Let’s start with Miller’s individual contributions. His raw numbers were solid, even considering Atlanta’s nearly 70% advantage in possession. He had three interceptions, four clearances, one successful tackle, and zero blocks. He only committed one foul fairly high up the pitch and his yellow card was for unsporting behaviour.
He had a solid day distributing the ball from the back. He attempted 18 passes from his own half and 15 found their target. He had an overall passing accuracy of 75%, which is satisfactory for a defender like Miller, who doesn’t creep forward into the attack unless it’s extremely necessary.
As far as whether or not he was better than Olum, it as kind of a wash. His numbers were just about on par defensively. However, Miller’s distribution numbers are still lagging behind those of Olum. Olum’s main strength is building play from the back, which is why he is a solid defensive midfield option. Miller doesn’t show that same level of passing.
I do think Miller is a better fit in the back line. He is more youthful and shows a greater ability to keep up with the increasingly fast attacks throughout MLS. Atlanta is known for their quick forwards and were held to a single goal despite controlling almost 70% of the ball. That has to say something about how well Miller can keep attacks at bay.
I also believe that Olum’s true strengths are being wasted in the back line. His passing ability is too good to keep him stocked back there. He is better as a late game defensive midfield replacement for Diego Chara or David Guzman.
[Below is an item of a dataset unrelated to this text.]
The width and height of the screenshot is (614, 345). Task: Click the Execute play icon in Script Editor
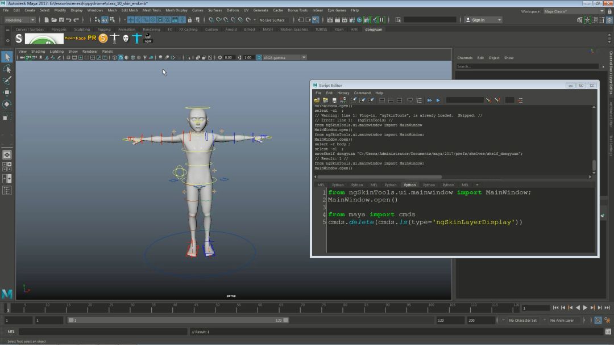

That would better suit his ability to throw the ball around the pitch while keeping him in a defensive role.
I do think the Timbers will start Miller in the back four again this weekend. The team only gave up one goal with him in there, which is more than what they could say for the previous pair games. Miller didn’t have his best game, but his early season track record shows he is capable of better.
Overall, the defense looked pretty solid without him and, next week, they will take on a Montreal team that has quick players along the wings, much like Atlanta United. Another game together could create more cohesion between Ridgewell and Miller in the middle, which would lead to more stability until mystery center back from Turkey shows up in the Rose City.